[START OF INPUT RECORDS]
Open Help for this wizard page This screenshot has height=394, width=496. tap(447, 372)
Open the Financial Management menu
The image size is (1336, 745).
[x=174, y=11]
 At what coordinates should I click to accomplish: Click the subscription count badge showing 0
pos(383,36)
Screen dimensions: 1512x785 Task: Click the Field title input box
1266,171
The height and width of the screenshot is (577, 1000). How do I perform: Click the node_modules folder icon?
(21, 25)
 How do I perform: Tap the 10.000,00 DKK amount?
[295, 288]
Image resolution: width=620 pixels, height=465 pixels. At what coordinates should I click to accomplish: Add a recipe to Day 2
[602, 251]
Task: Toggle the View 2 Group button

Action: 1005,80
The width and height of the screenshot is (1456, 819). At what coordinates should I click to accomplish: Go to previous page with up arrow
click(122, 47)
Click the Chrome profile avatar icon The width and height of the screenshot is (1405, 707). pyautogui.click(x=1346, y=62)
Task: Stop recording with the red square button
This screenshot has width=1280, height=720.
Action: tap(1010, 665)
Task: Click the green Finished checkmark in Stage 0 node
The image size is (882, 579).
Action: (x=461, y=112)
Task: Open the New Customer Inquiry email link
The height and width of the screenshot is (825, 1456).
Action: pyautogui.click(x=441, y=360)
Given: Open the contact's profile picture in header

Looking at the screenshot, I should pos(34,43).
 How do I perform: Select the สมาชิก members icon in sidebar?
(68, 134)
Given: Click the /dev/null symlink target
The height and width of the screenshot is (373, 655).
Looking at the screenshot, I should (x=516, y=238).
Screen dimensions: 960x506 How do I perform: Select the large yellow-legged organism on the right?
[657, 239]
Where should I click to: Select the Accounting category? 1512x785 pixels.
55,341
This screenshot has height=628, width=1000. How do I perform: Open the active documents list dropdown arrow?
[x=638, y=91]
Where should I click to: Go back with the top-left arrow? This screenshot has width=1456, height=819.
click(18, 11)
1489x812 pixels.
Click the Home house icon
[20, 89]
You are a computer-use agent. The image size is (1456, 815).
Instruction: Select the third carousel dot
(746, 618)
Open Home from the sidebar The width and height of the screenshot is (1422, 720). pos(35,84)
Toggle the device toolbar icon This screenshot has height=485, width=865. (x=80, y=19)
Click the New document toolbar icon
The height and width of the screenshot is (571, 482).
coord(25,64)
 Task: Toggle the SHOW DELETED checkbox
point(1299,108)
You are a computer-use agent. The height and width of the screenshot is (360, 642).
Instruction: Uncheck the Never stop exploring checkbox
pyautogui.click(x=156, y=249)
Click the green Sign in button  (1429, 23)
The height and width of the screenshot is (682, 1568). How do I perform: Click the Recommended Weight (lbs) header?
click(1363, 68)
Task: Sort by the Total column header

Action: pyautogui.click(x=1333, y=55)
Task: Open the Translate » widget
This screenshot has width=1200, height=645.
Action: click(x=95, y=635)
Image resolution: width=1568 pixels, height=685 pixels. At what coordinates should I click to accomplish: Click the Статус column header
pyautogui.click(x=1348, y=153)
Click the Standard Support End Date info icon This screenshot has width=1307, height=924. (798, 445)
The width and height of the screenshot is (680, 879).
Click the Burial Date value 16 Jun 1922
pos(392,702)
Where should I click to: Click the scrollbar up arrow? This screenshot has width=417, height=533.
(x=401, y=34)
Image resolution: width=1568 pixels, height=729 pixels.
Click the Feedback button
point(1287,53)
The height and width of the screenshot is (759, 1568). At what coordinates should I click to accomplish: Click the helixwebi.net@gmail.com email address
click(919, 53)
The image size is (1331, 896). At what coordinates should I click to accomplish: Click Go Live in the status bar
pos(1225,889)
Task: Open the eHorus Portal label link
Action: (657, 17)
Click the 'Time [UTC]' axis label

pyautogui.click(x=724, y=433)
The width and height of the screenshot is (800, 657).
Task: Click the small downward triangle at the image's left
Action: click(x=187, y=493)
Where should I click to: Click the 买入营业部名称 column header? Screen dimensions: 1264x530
[END OF INPUT RECORDS]
Copy out all of the records above line for line, without changing a single character.

• _RESULT FOR THIS EXERCISE_:
Open Help for this wizard page This screenshot has height=394, width=496. tap(447, 372)
Open the Financial Management menu
The image size is (1336, 745).
[x=174, y=11]
 At what coordinates should I click to accomplish: Click the subscription count badge showing 0
pos(383,36)
Screen dimensions: 1512x785 Task: Click the Field title input box
1266,171
The height and width of the screenshot is (577, 1000). How do I perform: Click the node_modules folder icon?
(21, 25)
 How do I perform: Tap the 10.000,00 DKK amount?
[295, 288]
Image resolution: width=620 pixels, height=465 pixels. At what coordinates should I click to accomplish: Add a recipe to Day 2
[602, 251]
Task: Toggle the View 2 Group button

Action: 1005,80
The width and height of the screenshot is (1456, 819). At what coordinates should I click to accomplish: Go to previous page with up arrow
click(122, 47)
Click the Chrome profile avatar icon The width and height of the screenshot is (1405, 707). pyautogui.click(x=1346, y=62)
Task: Stop recording with the red square button
This screenshot has width=1280, height=720.
Action: tap(1010, 665)
Task: Click the green Finished checkmark in Stage 0 node
The image size is (882, 579).
Action: (x=461, y=112)
Task: Open the New Customer Inquiry email link
The height and width of the screenshot is (825, 1456).
Action: pyautogui.click(x=441, y=360)
Given: Open the contact's profile picture in header

Looking at the screenshot, I should pos(34,43).
 How do I perform: Select the สมาชิก members icon in sidebar?
(68, 134)
Given: Click the /dev/null symlink target
The height and width of the screenshot is (373, 655).
Looking at the screenshot, I should (x=516, y=238).
Screen dimensions: 960x506 How do I perform: Select the large yellow-legged organism on the right?
[657, 239]
Where should I click to: Select the Accounting category? 1512x785 pixels.
55,341
This screenshot has height=628, width=1000. How do I perform: Open the active documents list dropdown arrow?
[x=638, y=91]
Where should I click to: Go back with the top-left arrow? This screenshot has width=1456, height=819.
click(18, 11)
1489x812 pixels.
Click the Home house icon
[20, 89]
You are a computer-use agent. The image size is (1456, 815).
Instruction: Select the third carousel dot
(746, 618)
Open Home from the sidebar The width and height of the screenshot is (1422, 720). pos(35,84)
Toggle the device toolbar icon This screenshot has height=485, width=865. (x=80, y=19)
Click the New document toolbar icon
The height and width of the screenshot is (571, 482).
coord(25,64)
 Task: Toggle the SHOW DELETED checkbox
point(1299,108)
You are a computer-use agent. The height and width of the screenshot is (360, 642).
Instruction: Uncheck the Never stop exploring checkbox
pyautogui.click(x=156, y=249)
Click the green Sign in button  (1429, 23)
The height and width of the screenshot is (682, 1568). How do I perform: Click the Recommended Weight (lbs) header?
click(1363, 68)
Task: Sort by the Total column header

Action: pyautogui.click(x=1333, y=55)
Task: Open the Translate » widget
This screenshot has width=1200, height=645.
Action: click(x=95, y=635)
Image resolution: width=1568 pixels, height=685 pixels. At what coordinates should I click to accomplish: Click the Статус column header
pyautogui.click(x=1348, y=153)
Click the Standard Support End Date info icon This screenshot has width=1307, height=924. (798, 445)
The width and height of the screenshot is (680, 879).
Click the Burial Date value 16 Jun 1922
pos(392,702)
Where should I click to: Click the scrollbar up arrow? This screenshot has width=417, height=533.
(x=401, y=34)
Image resolution: width=1568 pixels, height=729 pixels.
Click the Feedback button
point(1287,53)
The height and width of the screenshot is (759, 1568). At what coordinates should I click to accomplish: Click the helixwebi.net@gmail.com email address
click(919, 53)
The image size is (1331, 896). At what coordinates should I click to accomplish: Click Go Live in the status bar
pos(1225,889)
Task: Open the eHorus Portal label link
Action: (657, 17)
Click the 'Time [UTC]' axis label

pyautogui.click(x=724, y=433)
The width and height of the screenshot is (800, 657).
Task: Click the small downward triangle at the image's left
Action: click(x=187, y=493)
Where should I click to: Click the 买入营业部名称 column header? Screen dimensions: 1264x530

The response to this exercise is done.